[Start of section]
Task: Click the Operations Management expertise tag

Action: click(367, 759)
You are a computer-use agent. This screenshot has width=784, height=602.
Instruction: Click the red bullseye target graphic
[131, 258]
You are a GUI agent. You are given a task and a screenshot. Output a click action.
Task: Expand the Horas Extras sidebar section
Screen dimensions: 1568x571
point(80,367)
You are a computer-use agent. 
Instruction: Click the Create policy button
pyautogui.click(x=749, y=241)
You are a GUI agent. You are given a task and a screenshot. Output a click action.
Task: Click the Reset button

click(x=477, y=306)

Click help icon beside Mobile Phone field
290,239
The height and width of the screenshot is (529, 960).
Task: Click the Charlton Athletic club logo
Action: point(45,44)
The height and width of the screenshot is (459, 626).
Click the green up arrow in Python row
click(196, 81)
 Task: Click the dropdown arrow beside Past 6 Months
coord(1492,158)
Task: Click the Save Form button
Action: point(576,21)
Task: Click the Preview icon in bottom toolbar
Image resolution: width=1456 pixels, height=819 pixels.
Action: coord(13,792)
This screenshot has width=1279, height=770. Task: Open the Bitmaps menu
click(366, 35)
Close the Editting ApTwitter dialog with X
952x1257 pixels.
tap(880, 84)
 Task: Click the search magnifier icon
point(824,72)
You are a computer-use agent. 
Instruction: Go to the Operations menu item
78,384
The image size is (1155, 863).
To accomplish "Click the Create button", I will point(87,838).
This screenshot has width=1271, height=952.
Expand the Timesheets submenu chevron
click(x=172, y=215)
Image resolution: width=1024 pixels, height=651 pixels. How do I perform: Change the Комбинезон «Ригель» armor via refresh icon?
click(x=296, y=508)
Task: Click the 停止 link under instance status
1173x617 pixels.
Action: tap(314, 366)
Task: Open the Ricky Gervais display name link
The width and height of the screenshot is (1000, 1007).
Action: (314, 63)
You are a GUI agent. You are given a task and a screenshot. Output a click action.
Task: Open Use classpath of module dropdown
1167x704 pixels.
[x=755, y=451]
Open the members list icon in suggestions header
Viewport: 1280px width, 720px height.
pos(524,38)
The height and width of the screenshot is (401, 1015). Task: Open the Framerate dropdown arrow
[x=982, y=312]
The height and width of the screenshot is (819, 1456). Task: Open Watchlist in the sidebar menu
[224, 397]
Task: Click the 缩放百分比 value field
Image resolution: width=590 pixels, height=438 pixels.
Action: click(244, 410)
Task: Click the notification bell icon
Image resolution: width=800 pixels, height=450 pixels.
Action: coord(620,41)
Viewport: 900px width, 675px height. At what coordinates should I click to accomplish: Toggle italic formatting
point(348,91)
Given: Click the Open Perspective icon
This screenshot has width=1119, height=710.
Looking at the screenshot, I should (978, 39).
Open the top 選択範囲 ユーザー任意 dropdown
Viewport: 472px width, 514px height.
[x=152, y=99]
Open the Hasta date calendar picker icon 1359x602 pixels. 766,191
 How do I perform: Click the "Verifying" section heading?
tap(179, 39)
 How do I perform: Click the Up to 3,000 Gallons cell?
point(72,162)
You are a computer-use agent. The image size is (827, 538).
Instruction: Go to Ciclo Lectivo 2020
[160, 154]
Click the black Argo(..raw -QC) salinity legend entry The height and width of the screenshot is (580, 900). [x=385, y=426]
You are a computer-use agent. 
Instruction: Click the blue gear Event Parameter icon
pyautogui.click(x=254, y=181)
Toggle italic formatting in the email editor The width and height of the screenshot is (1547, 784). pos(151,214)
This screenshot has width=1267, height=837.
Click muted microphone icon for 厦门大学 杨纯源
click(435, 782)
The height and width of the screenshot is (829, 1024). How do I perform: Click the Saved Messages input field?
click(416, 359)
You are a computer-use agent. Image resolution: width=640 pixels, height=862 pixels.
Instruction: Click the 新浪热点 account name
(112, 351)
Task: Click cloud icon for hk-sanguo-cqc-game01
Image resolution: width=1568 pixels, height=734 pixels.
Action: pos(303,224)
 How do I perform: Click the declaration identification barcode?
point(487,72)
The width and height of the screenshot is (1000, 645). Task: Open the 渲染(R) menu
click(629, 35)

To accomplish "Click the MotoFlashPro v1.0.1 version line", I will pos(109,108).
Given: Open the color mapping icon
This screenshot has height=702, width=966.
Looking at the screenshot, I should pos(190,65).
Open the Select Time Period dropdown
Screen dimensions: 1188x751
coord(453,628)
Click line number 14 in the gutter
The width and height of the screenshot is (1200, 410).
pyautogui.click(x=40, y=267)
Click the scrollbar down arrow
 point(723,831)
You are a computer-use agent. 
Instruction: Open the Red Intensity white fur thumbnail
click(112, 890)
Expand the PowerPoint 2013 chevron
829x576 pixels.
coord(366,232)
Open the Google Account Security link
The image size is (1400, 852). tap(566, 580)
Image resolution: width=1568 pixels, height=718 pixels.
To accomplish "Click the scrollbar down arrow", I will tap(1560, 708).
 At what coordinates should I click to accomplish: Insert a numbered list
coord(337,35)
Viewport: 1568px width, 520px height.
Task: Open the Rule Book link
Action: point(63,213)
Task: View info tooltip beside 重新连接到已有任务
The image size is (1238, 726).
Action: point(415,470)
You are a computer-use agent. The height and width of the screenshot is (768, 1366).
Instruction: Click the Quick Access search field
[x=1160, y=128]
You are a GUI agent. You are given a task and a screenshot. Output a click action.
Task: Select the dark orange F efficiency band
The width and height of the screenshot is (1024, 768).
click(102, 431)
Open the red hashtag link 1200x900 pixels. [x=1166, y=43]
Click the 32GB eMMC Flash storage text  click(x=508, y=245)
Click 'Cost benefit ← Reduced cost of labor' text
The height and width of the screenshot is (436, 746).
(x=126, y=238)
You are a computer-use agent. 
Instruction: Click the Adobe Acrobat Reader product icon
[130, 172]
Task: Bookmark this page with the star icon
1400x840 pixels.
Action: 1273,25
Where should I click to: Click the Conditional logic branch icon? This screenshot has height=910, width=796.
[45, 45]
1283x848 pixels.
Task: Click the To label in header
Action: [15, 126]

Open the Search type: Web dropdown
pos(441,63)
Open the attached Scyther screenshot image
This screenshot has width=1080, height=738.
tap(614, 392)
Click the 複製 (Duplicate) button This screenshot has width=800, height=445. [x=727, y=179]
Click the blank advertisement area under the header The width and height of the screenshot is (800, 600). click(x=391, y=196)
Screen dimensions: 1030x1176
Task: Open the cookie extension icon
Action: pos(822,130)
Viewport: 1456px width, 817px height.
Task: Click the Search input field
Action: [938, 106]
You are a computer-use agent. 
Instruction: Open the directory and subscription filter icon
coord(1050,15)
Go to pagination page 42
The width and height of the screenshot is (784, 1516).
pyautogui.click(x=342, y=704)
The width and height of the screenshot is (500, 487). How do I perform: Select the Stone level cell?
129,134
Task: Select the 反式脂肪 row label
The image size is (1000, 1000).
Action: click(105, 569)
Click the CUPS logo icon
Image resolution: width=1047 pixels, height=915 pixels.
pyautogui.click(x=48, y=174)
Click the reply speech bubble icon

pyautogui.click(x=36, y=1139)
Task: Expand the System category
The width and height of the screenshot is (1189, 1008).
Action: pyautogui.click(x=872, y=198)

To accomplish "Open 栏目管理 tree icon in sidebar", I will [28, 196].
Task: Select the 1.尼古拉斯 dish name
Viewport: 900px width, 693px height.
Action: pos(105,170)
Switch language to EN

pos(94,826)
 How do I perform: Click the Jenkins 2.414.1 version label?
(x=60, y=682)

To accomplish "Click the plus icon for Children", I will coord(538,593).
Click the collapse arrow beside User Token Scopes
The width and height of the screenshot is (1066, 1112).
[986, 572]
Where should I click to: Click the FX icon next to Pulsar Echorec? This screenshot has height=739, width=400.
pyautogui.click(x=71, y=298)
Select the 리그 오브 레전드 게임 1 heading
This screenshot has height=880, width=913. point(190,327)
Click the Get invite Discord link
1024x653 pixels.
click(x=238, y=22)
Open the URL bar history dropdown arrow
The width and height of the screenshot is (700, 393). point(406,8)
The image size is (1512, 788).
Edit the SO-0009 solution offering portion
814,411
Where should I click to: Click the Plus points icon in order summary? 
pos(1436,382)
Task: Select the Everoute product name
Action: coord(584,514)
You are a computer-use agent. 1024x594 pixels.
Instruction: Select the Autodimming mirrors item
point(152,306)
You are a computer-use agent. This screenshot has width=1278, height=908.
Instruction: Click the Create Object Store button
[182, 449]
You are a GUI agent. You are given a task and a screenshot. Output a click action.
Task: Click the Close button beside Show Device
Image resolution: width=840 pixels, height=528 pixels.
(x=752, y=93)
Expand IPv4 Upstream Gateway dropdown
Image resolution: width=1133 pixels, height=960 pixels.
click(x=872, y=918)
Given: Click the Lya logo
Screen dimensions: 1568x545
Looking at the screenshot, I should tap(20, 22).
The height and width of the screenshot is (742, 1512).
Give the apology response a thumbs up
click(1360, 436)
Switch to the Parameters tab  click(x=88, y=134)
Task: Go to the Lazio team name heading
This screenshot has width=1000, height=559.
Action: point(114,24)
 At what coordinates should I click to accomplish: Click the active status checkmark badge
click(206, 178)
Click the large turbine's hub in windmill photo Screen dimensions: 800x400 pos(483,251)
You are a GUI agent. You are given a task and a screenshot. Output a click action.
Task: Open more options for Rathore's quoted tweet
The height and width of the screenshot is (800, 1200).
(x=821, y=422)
[End of section]
**Exercise aim**
Using the data above, return each line that includes the word "text".

**Response**
Click the 32GB eMMC Flash storage text  click(x=508, y=245)
Click 'Cost benefit ← Reduced cost of labor' text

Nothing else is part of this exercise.